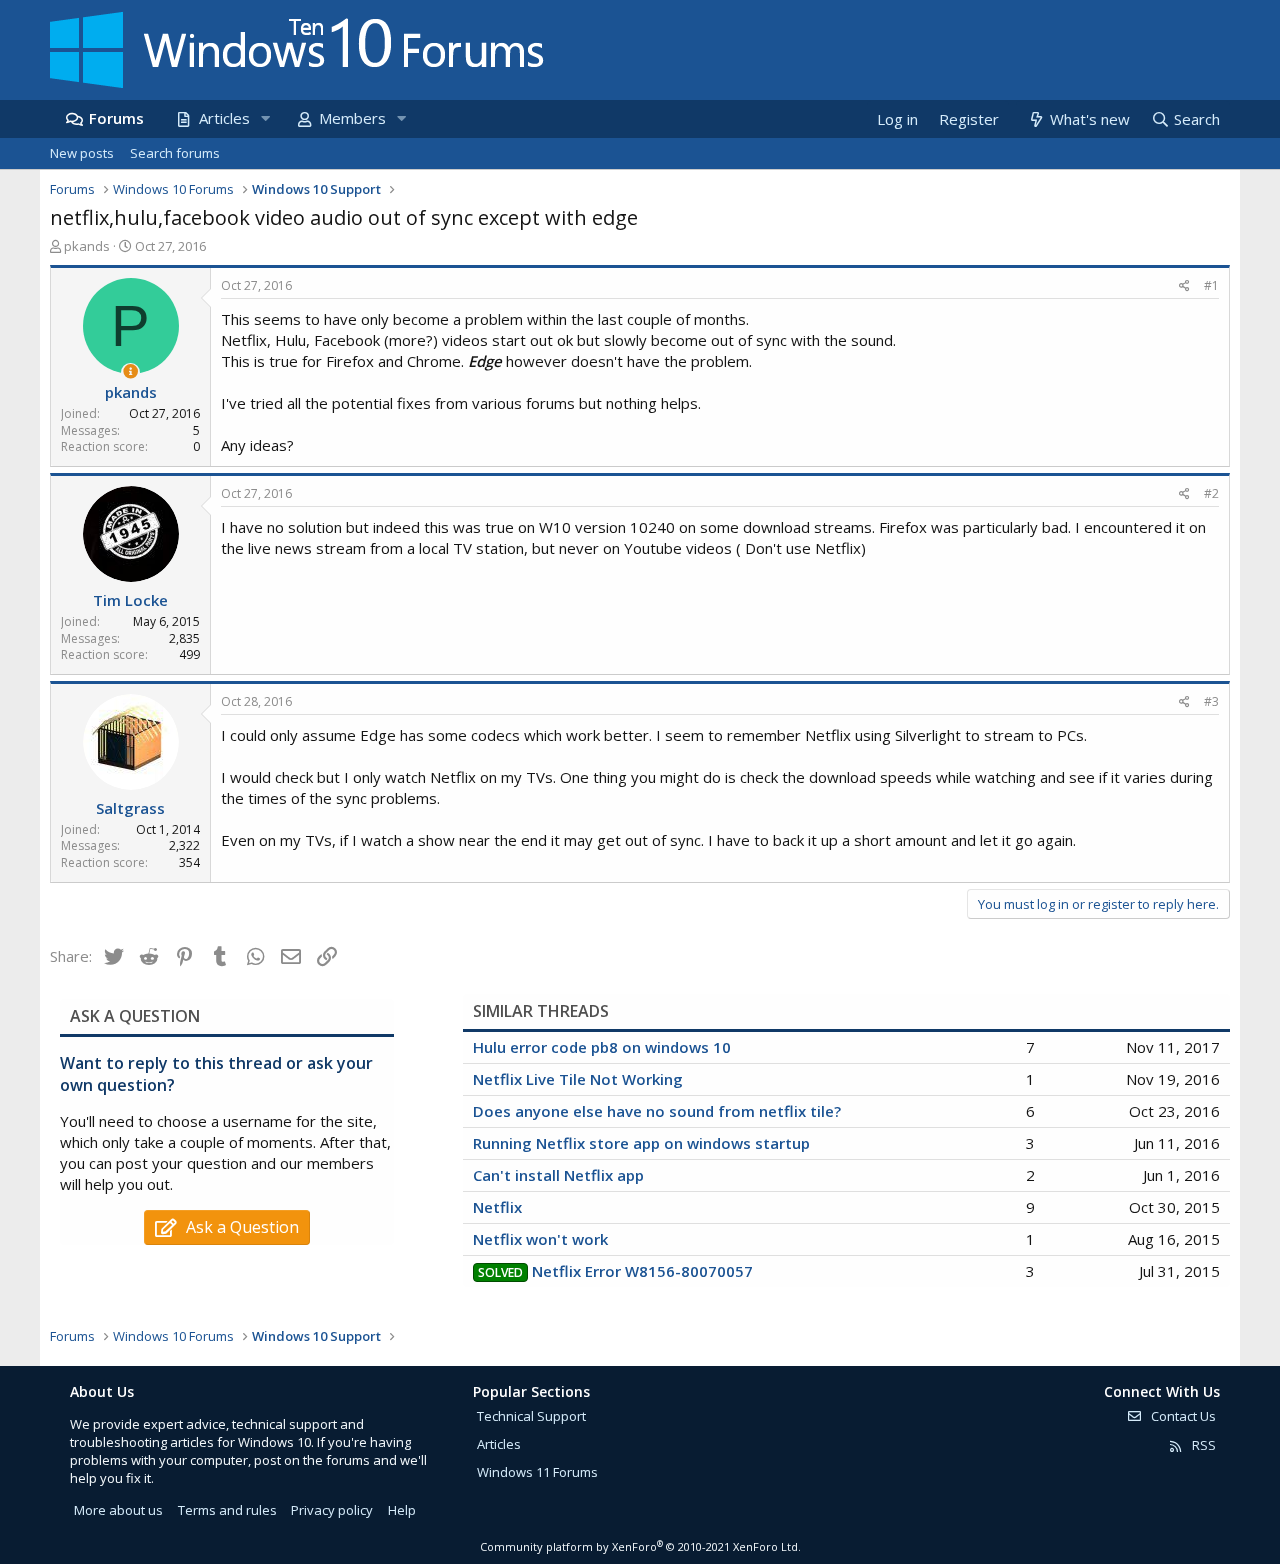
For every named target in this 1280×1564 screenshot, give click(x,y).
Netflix (497, 1207)
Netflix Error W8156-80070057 (642, 1271)
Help (402, 1510)
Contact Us (1182, 1416)
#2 (1211, 493)
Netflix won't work (540, 1239)
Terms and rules (227, 1510)
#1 (1211, 285)
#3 (1211, 701)
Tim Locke (130, 600)
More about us (118, 1510)
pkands (87, 246)
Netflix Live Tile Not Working (578, 1079)
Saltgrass (130, 808)
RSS (1202, 1445)
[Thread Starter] (130, 371)
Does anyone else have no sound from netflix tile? (657, 1111)
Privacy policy (332, 1510)
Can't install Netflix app (558, 1175)
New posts (82, 153)
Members (352, 118)
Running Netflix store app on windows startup (641, 1143)
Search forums (175, 153)
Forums (116, 118)
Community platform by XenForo (640, 1546)
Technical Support (531, 1416)
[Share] (1184, 286)
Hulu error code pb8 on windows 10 (602, 1047)
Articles (224, 118)
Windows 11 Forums (537, 1472)
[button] (265, 118)
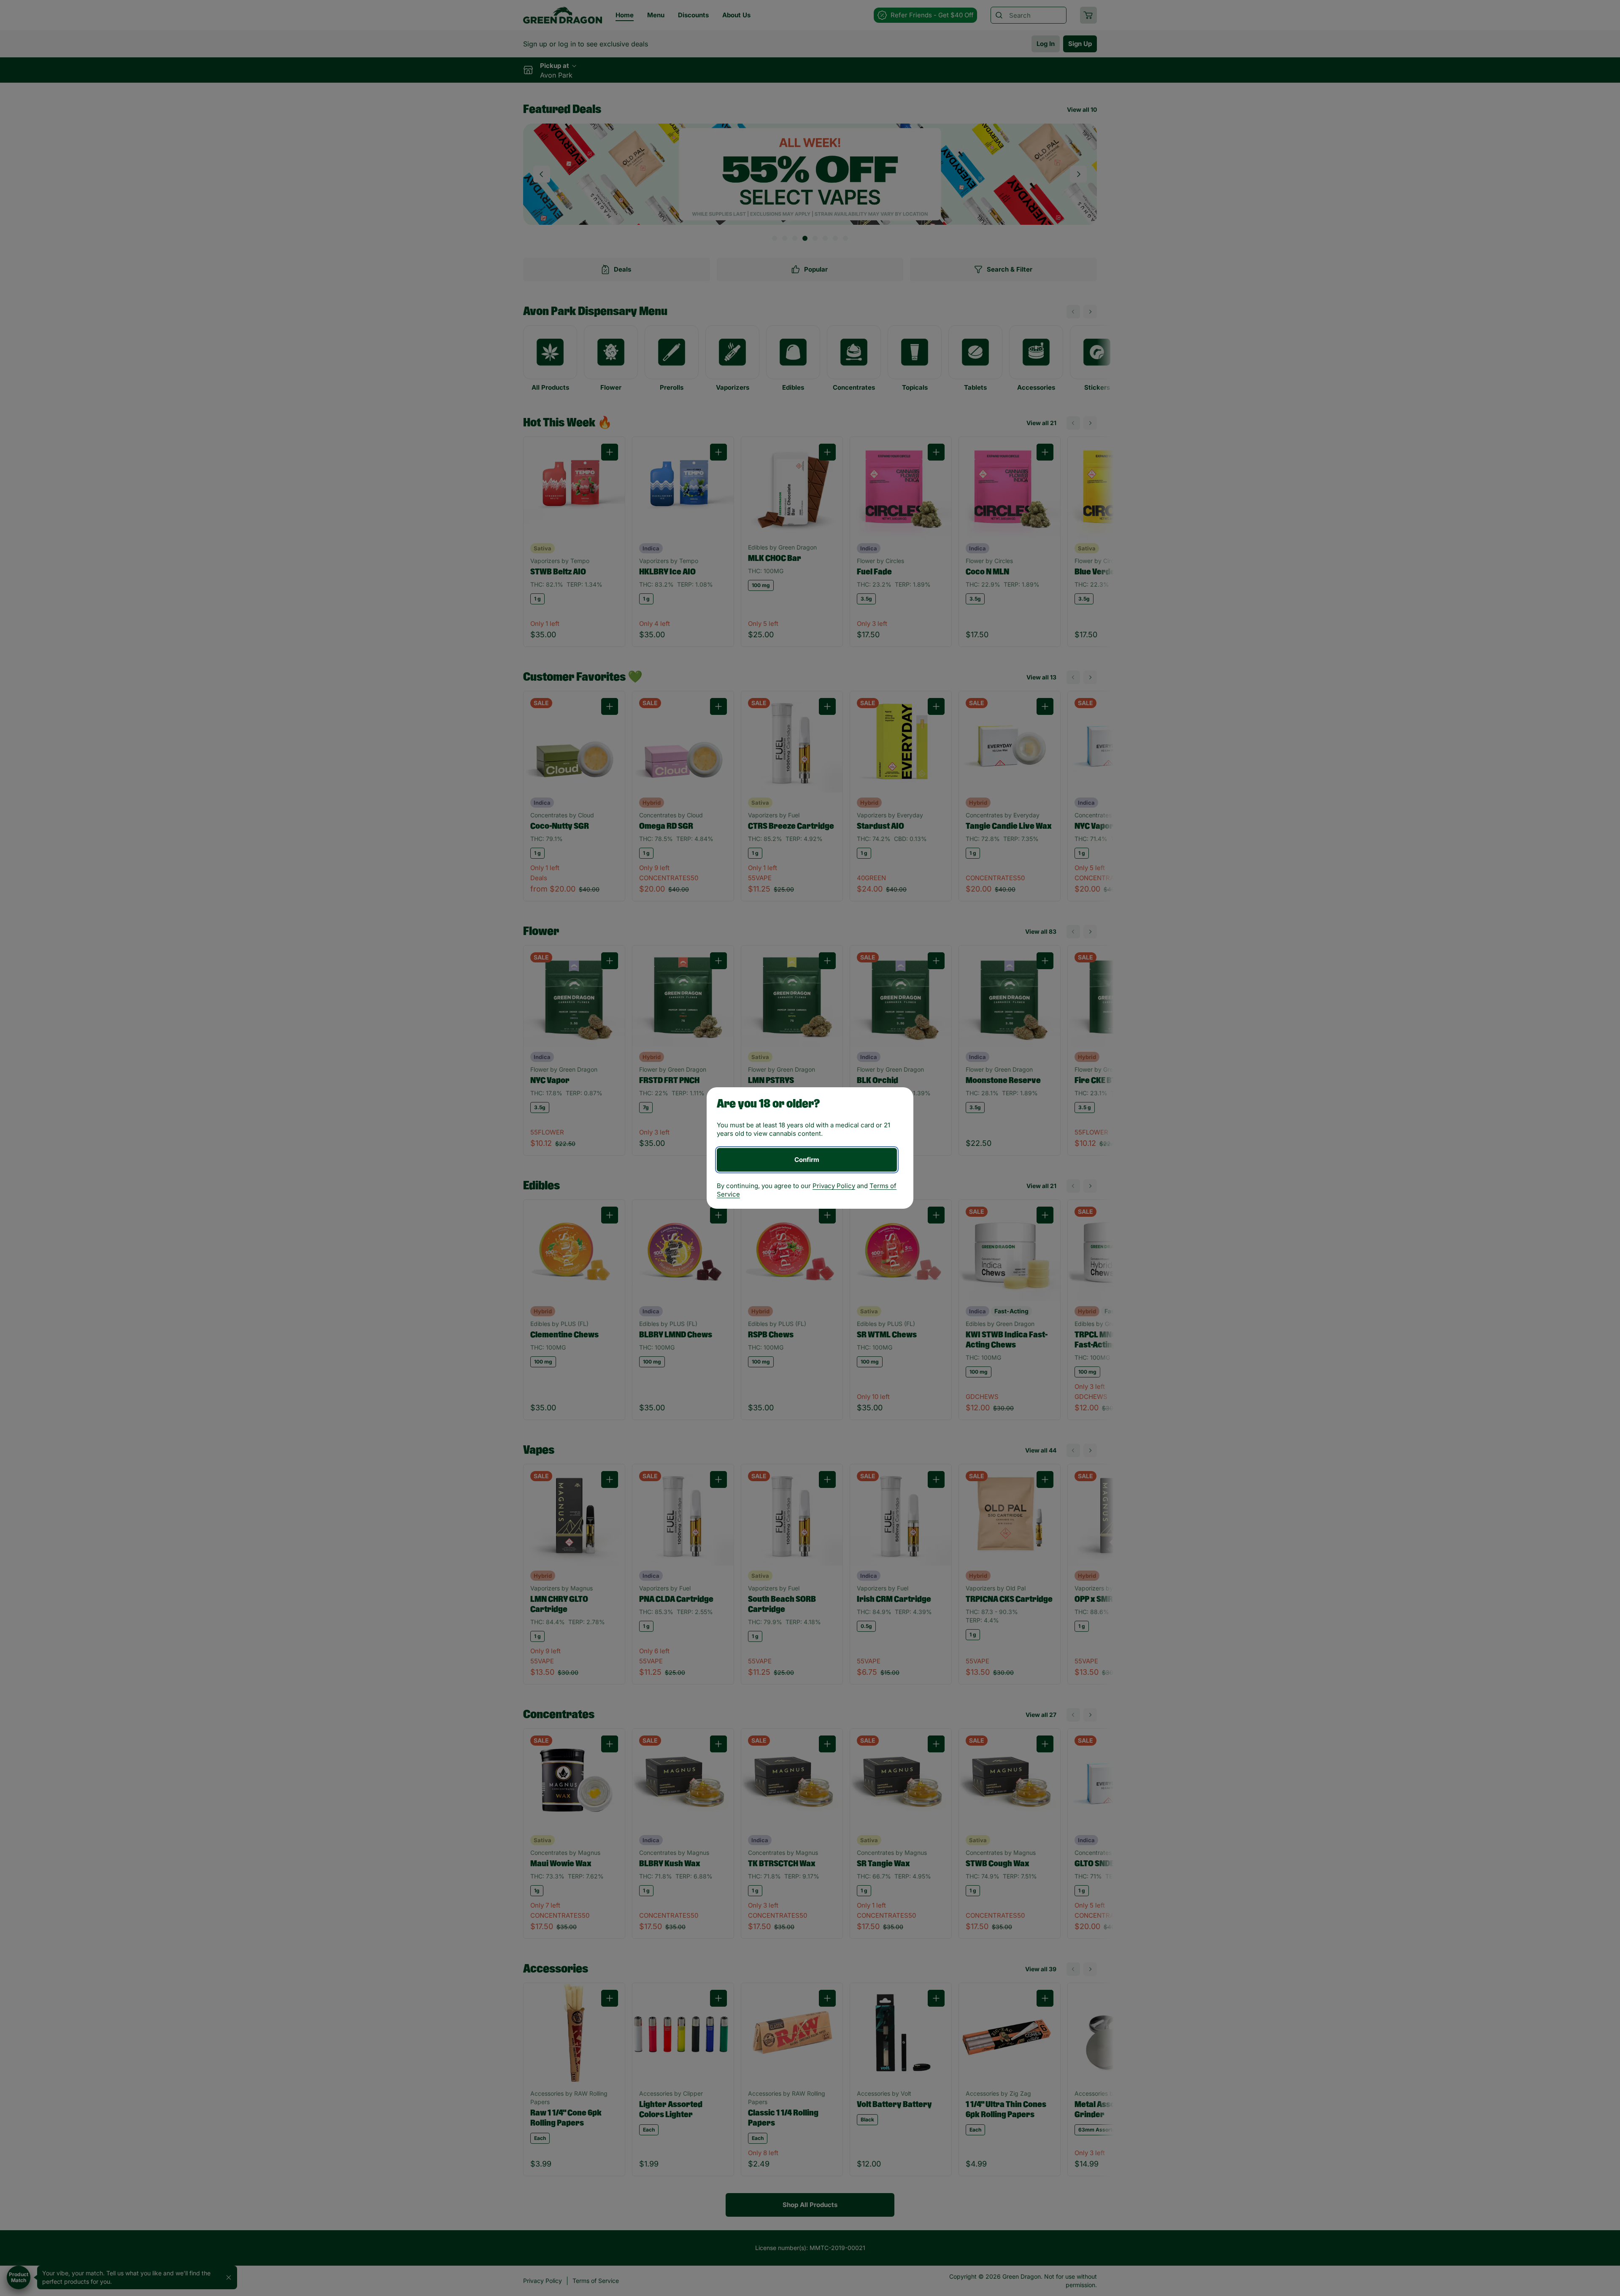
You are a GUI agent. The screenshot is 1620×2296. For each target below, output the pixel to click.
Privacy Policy (834, 1186)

******************************

**What the task asks:** Every line from the one with "Windows 11 Forums (537, 1472)" through the end of the records above belongs in the answer, copied exactly; no picture does.

**Result for this task:**
Windows 11 Forums (537, 1472)
[button] (265, 118)
You are a GUI agent. The screenshot is 1620×2296. For each target below, output the pixel to click.
Privacy Policy (834, 1186)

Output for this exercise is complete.